Le syndic fait réaliser une saisie-arrêt en cas de vente d’un lot

Modèle de lettre-courriel par lequel le syndic demande à l’huissier de réaliser une saisie-arrêt conservatoire en cas de vente d’un lot par un copropriétaire débiteur de charges

A envoyer à Monsieur [•], huissier de justice à [•], par courriel [•]

Bruxelles, le [•],

Mon cher Huissier,

Nous sommes le syndic de l’ACP [•], ayant son siège social à [•] mais faisant élection de domicile chez son syndic, inscrite à la BCE sous le n° [•].

Notre société est inscrite comme syndic auprès de l’IPI sous le n° [•].

L’ACP que nous représentons a une créance de [•] € en principal et [•] € en frais et intérêts (estimation) sur Monsieur [•], copropriétaire de l’appartement n° [•], domicilié à [•].

Monsieur [•] a vendu son lot dans la copropriété par acte du [•] du notaire [•] établi à [•].

Par application de l’article 577-11, § 1, 2°, du Code civil, nous avons préalablement transmis à ce notaire le montant des arriérés dus par le copropriétaire vendeur.

Ces arriérés de charges ont été communiqués et réclamés, en vain, et n’ont pas été contestés jusqu’à la vente.

L’article 577-11/1 du Code civil dispose que lors de la signature de l’acte authentique, le notaire instrumentant doit retenir, sur le prix de la vente, les arriérés des charges ordinaires et extraordinaires dus par le copropriétaire vendeur.
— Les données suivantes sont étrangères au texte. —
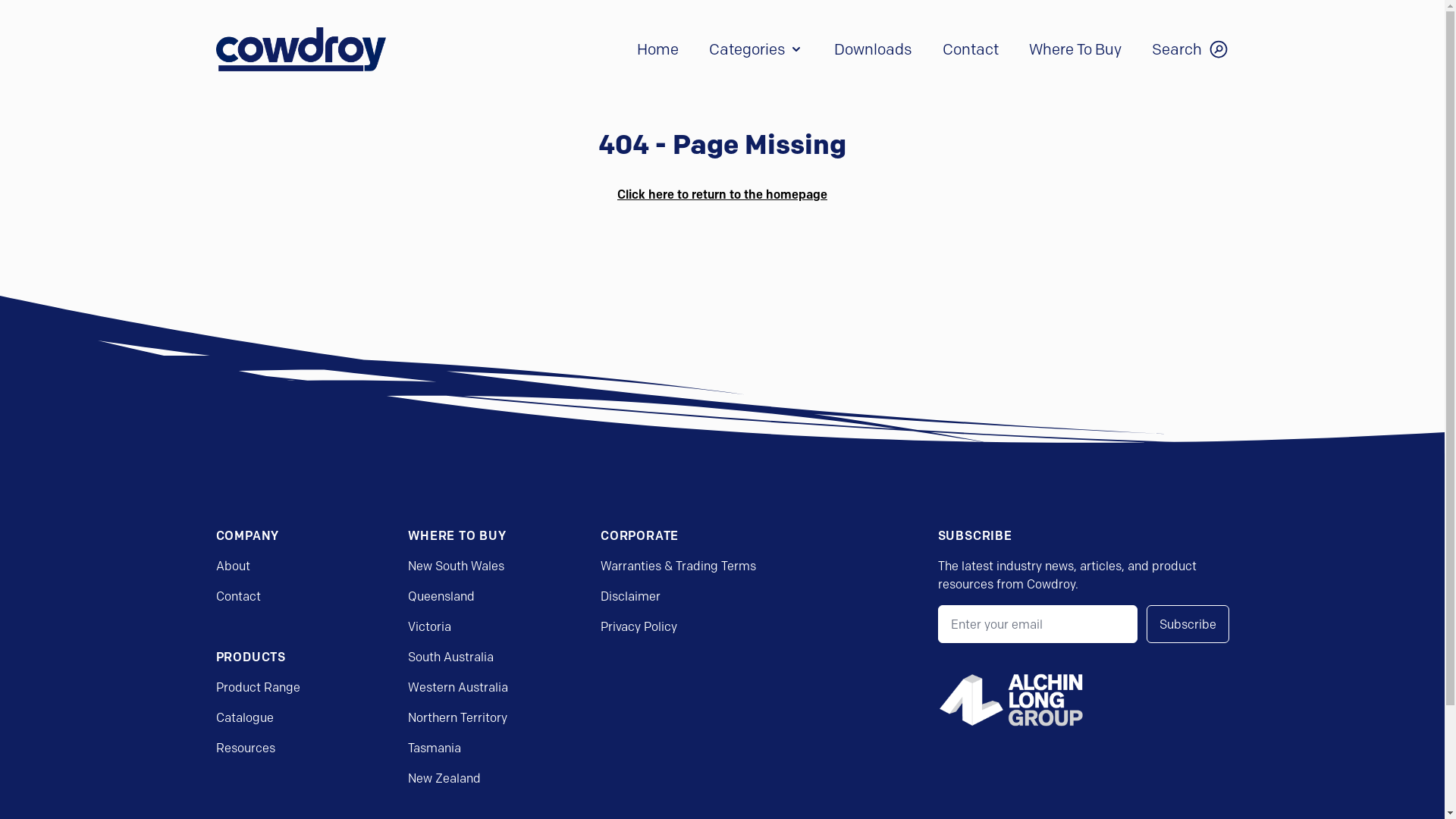
New South Wales Element type: text (455, 565)
Subscribe Element type: text (1187, 624)
Queensland Element type: text (440, 595)
Contact Element type: text (969, 48)
Downloads Element type: text (873, 48)
Home Element type: text (657, 48)
Victoria Element type: text (429, 625)
Search Element type: text (1189, 48)
Warranties & Trading Terms Element type: text (678, 565)
Western Australia Element type: text (457, 686)
Tasmania Element type: text (434, 747)
Resources Element type: text (244, 747)
South Australia Element type: text (450, 656)
New Zealand Element type: text (443, 777)
Contact Element type: text (237, 595)
Click here to return to the homepage Element type: text (722, 193)
Northern Territory Element type: text (457, 716)
Disclaimer Element type: text (630, 595)
Product Range Element type: text (257, 686)
Where To Buy Element type: text (1074, 48)
Privacy Policy Element type: text (638, 625)
Categories Element type: text (755, 48)
About Element type: text (232, 565)
Catalogue Element type: text (244, 716)
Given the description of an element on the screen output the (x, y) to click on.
Si le vendeur conteste ces arriérés, ce qui apparaît aujourd’hui seulement, le notaire doit en aviser le syndic par lettre recommandée envoyée dans les trois jours ouvrables qui suivent l’acte authentique.

Nous avons justement fait l’objet de cette notification.

L’article 577-11/1 ajoute en ce cas qu’ « à défaut de saisie-arrêt conservatoire ou de saisie-arrêt-exécution notifiée dans les douze jours ouvrables qui suivent la réception dudit acte, le notaire peut valablement payer le montant des arriérés au cédant. »

Nous vous demandons dès lors de bien vouloir réaliser une saisie-arrêt conservatoire entre les mains du notaire [•] de résidence à [•] sur le prix dû à Monsieur [•] par les acheteurs de son lot, passant entre les mains dudit notaire, à charge de Monsieur [•] et pour garantie du paiement par ce dernier des arriérés de charges dus à l’ACP [•].

Cette saisie-arrêt conservatoire s’appuie sur les articles 1445 du Code judiciaire et 577-11/1 du Code civil.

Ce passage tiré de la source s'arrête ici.